Veronika e Véronique (interpretate da Irene Jacob) nascono rispettivamente in Polonia e in Francia: esattamente identiche nell’animo e nel corpo, entrambe dotate di una voce sublime, sentono nella loro vita un vuoto incolmabile, un tormento che le scopriva sole al mondo.
È dal V secolo a.C. che in letteratura e, dai primi anni del Novecento, con Hitchcock, nel cinema si parla di un tema che oggi risulta quasi un cliché, il cosiddetto “Doppelgänger “. In La doppia vita di Veronica, dopo una malformazione dello spazio-tempo è possibile che una persona/personaggio si trovi contemporaneamente in due luoghi, fisici o mentali che siano: potremmo distinguere, a questo punto, quale sia il reale in sé e quale la sua fantomatica proiezione? Sarebbe davvero possibile, tuttavia, stabilire razionalmente un confine tra i due e dire con certezza quale dei due ha creato l’altro?
Nel caso de La doppia vita di Veronica di Krzysztof Kie?lowski, non si può non constatare l’intrinseca armonia che nasce da questi doppi che si completano e che culmina nel fulmineo e fuggevole incontro tra queste due donne.
Veronika e Véronique, rispettivamente simboli irrazionalità e razionalità, si trovano in una Cracovia che pullula di anime, in un amore all’ultimo sguardo che viene catturato dalla macchina fotografica di Véronique, giunta in Polonia per un viaggio. E come nello stesso vortice dovuto alla medesima destabilizzante metamorfosi del reale in La donna che visse due volte di Hitchcock, si risveglia un’altra Veronika: un personaggio più “umanizzato”, con insicurezze e paure.
Il potere dello sguardo
Kieslowski utilizza il mezzo fotografico come ulteriore strumento di conoscenza del reale, con un espediente narrativo che molto deve all’ingegnosità di Michelangelo Antonioni, e mi riferisco a quel fotogramma nel fotogramma in cui il fotografo di Blow-Up ha visto palesarsi un’autentica verità nell’indefinito caleidoscopio di significati.

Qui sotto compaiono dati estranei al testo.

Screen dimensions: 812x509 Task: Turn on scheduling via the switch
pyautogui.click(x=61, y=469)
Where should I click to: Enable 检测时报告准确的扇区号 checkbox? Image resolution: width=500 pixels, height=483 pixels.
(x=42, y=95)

Véronique, infatti, guardando dopo moltissimo tempo quella sbiadita e opaca fotografia di Veronika scattata a Cracovia si guarda per la prima volta allo specchio, capendo il perché della sua atavica solitudine.
Con La doppia vita di Veronica, Kie?lowski insegna a far sempre caso agli sguardi, da quelli più insignificanti perché non notati a quelli che permettono che nasca un amore che varchi gli opprimenti confini degli spazi che dividono, come quello tra Véronique e lo scrittore Alexander: attraverso una serie di messaggi e suoni criptici Alexander ha creato e poi unito ciò che la realtà empirica separa.

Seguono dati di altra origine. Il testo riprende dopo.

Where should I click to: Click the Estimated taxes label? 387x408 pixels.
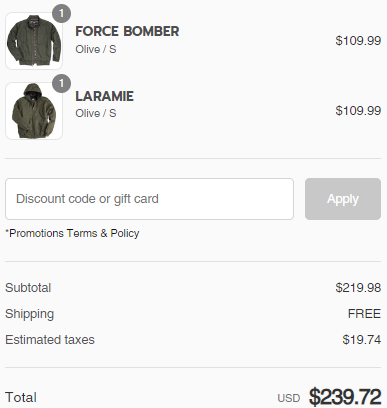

È, dunque, l’esercizio dello sguardo ciò sui il regista si sofferma, mostrando come sia sufficiente una piccola casualità a far cambiare un certo punto di vista sul mondo: emblematica è, infatti, la scena in cui Veronika guarda oltre il finestrino del treno non con i suoi occhi, bensì con lo “sguardo” di una pallina di cristallo, qualcosa di completamente altro da sé che, non a caso, capovolge metaforicamente il paesaggio circostante e, dunque, il nostro abituale modo di osservare.
Questa sequenza trova echi nell’esperienza di osservatore di Palomar che guarda la città prima da terrestre e poi dal punto di vista di un volatile giungendo a dire, infine, quanto sia inesauribile la superficie delle cose.